Source records ▸
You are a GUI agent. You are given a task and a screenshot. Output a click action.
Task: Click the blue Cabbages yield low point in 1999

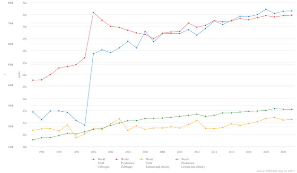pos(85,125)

...

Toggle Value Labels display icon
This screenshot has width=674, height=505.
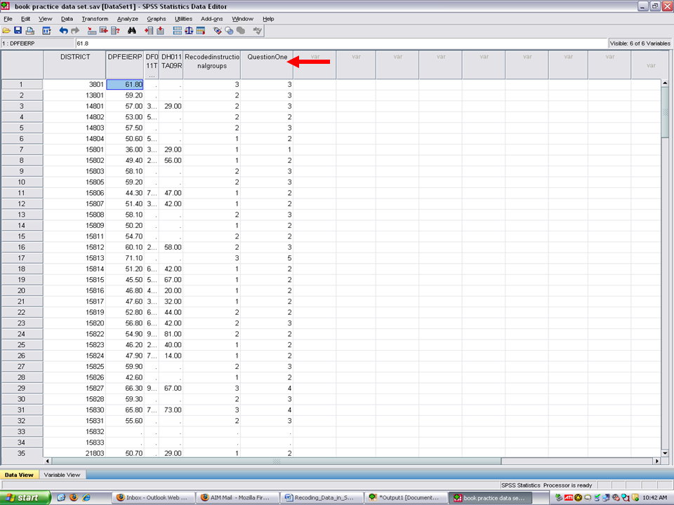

Task description ▸ Extract all lines from the material above that include the word "screenshot".

Response to this exercise ▸
You are a GUI agent. You are given a task and a screenshot. Output a click action.
This screenshot has width=674, height=505.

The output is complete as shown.